Mursi's supporters gathered outside a mosque and a barracks in Cairo to demand his reinstatement.

Meanwhile, the man's anti- protesters rally in the capital's Tahrir Square.
Mursi, is in detention, along with some senior Muslim Brotherhood figures.
He was replaced on Thursday by Adly Mansour - the head of the Supreme Constitutional Court - who promised to hold elections soon but gave no date.
The military has deployed troops in Cairo and other locations. More than 30 people were killed and about 1,000 people injured across Egypt in protests on Friday.

Mursi' supporters have been camped outside the Rabaa al-Adawiya mosque in Cairo for more than a week.
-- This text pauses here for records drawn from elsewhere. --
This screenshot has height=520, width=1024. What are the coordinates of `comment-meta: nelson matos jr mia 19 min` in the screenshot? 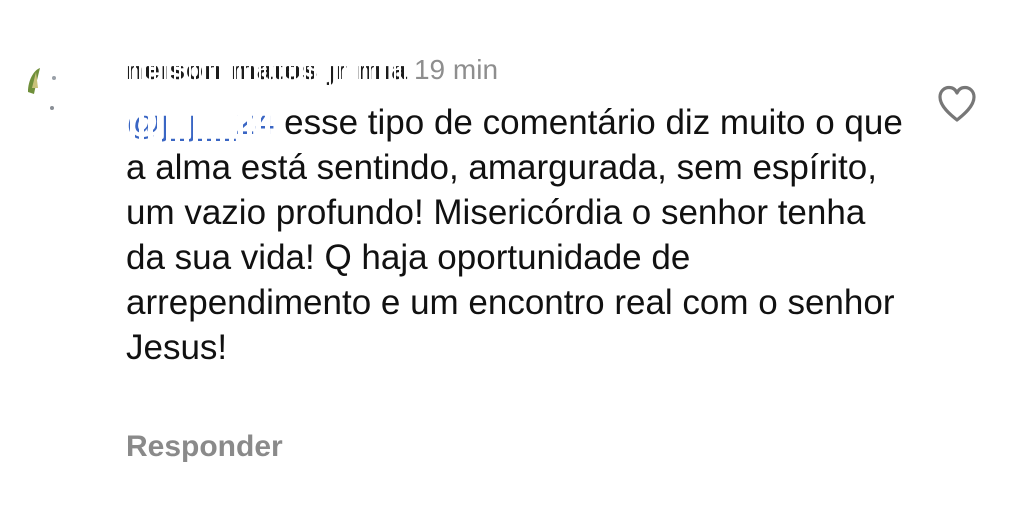 It's located at (312, 70).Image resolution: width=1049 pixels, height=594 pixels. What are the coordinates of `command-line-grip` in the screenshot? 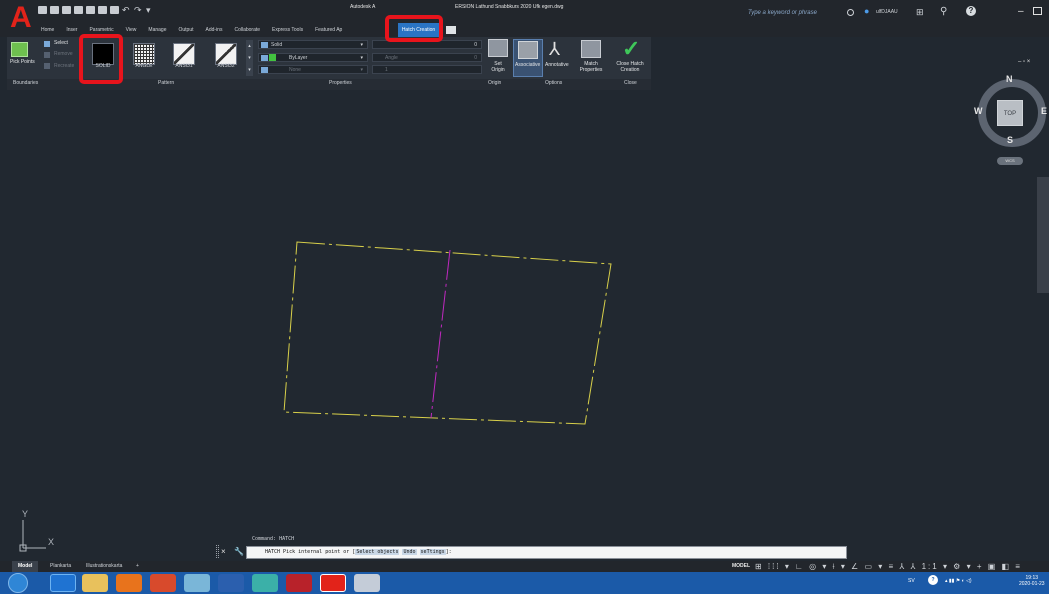 It's located at (218, 552).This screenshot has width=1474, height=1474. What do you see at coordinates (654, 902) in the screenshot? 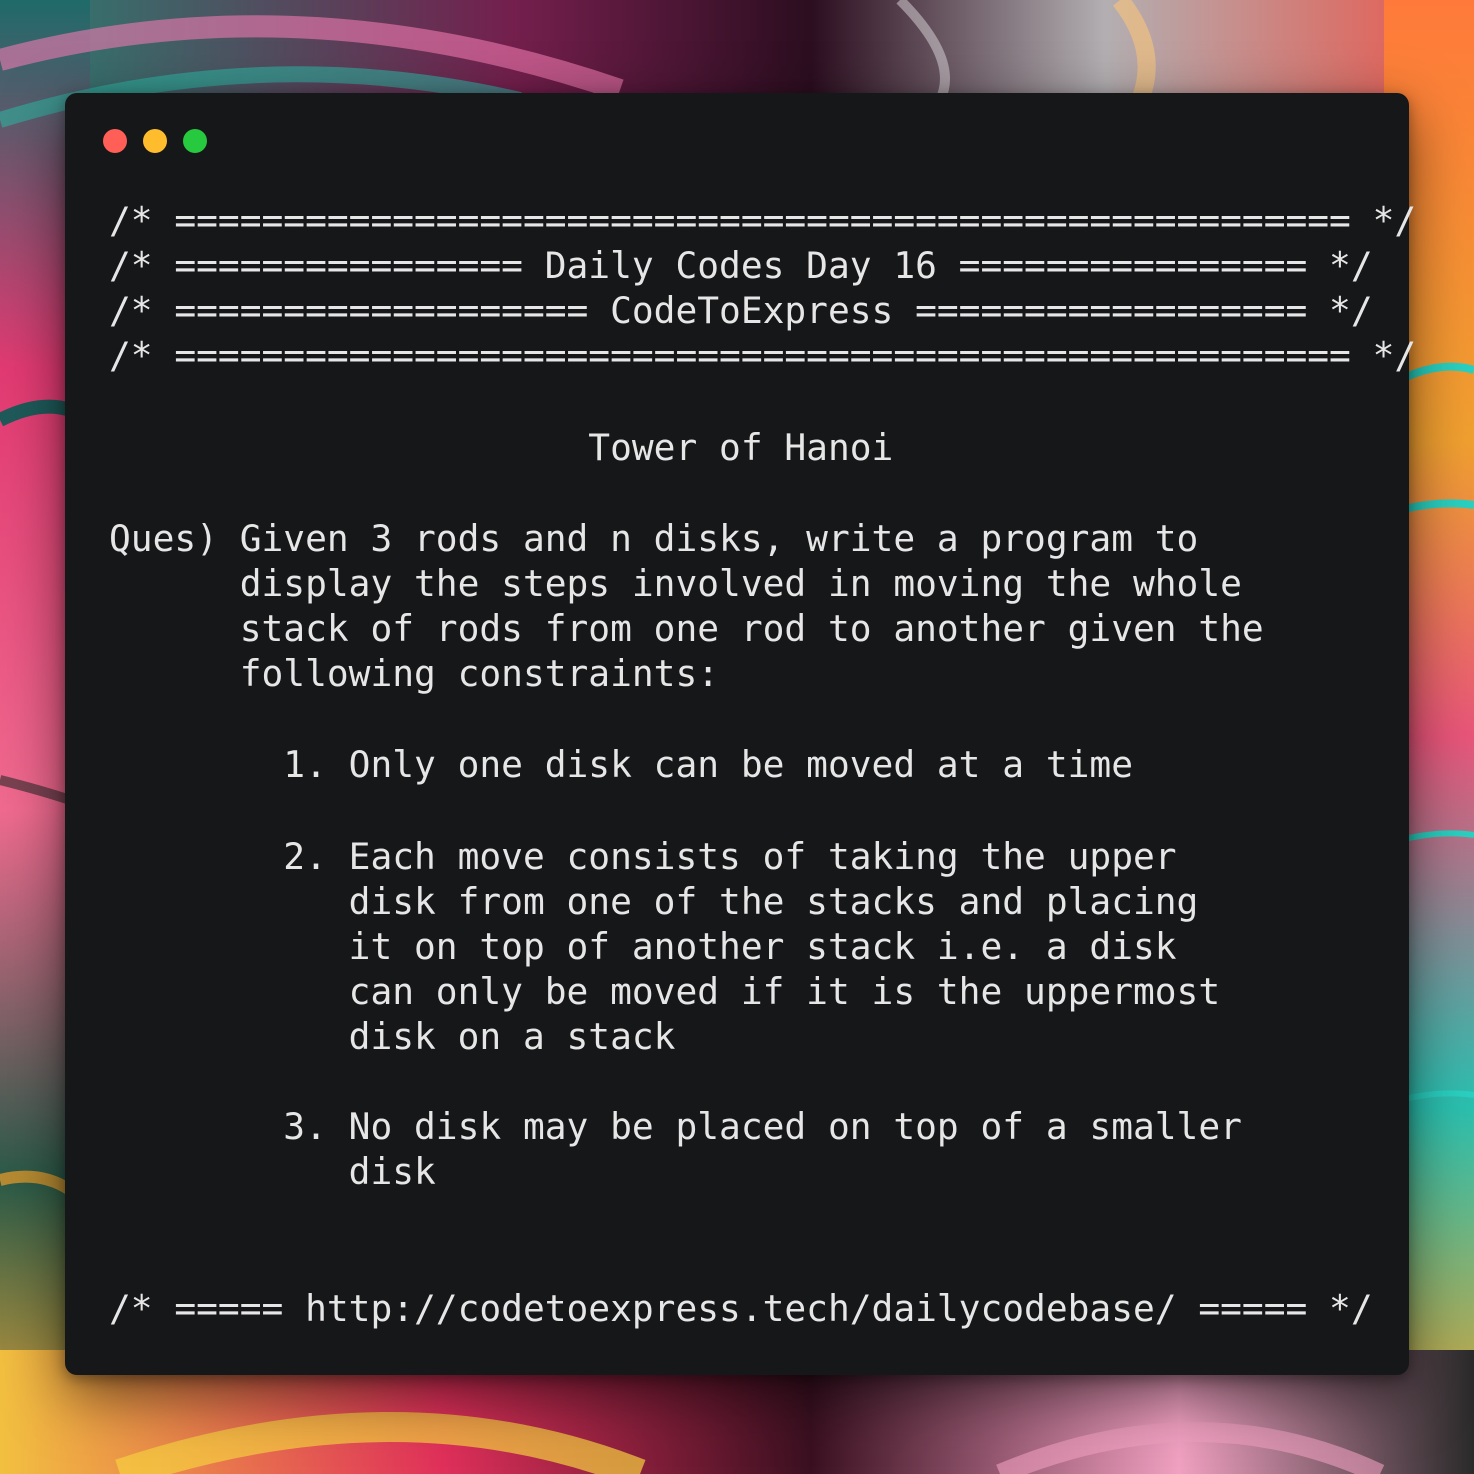
I see `constraint-2-line-2: disk from one of the stacks and placing` at bounding box center [654, 902].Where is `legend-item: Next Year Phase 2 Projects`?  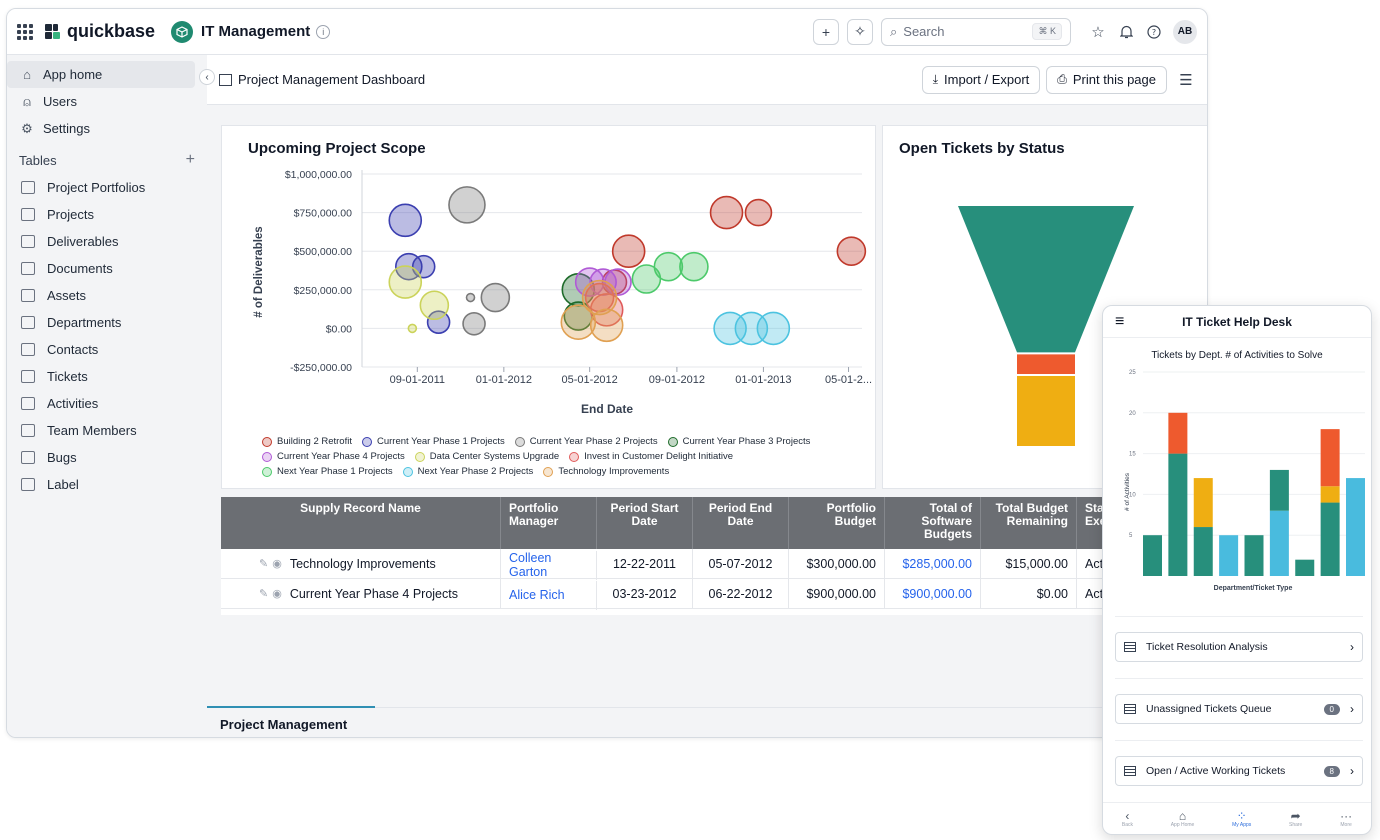 legend-item: Next Year Phase 2 Projects is located at coordinates (468, 472).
On Sunday, thousands marched from the mosque to the barracks of the Presidential Guard, where they believe Mursi is being held.
Another group of pro-Mursi marchers have headed for the ministry of defense.
Tamarod, the opposition movement whose name means "rebel" in Arabic, called on its supporters to rally in Tahrir Square and at the Ittihadiya presidential palace.

Egypt military planes flew overhead, trailing plumes of smoke in red, white and black, the colors of the national flag.
Meanwhile, a presidential spokesman has told Egyptian TV channels that business lawyer Ziad Bahaa Eldin is "very likely" to be appointed as interim prime minister.

On Friday, Egypt's state news agency said pro-reform leader Mohamed al-Baradei would be named as interim premier.

Tamarod has tweeted that it will not accept anyone except al-Baradei, a Nobel laureate and former head of the UN nuclear agency, as prime minister.
However, the ultra-conservative Salafist al-Nour party is said to be unhappy with al-Baradei.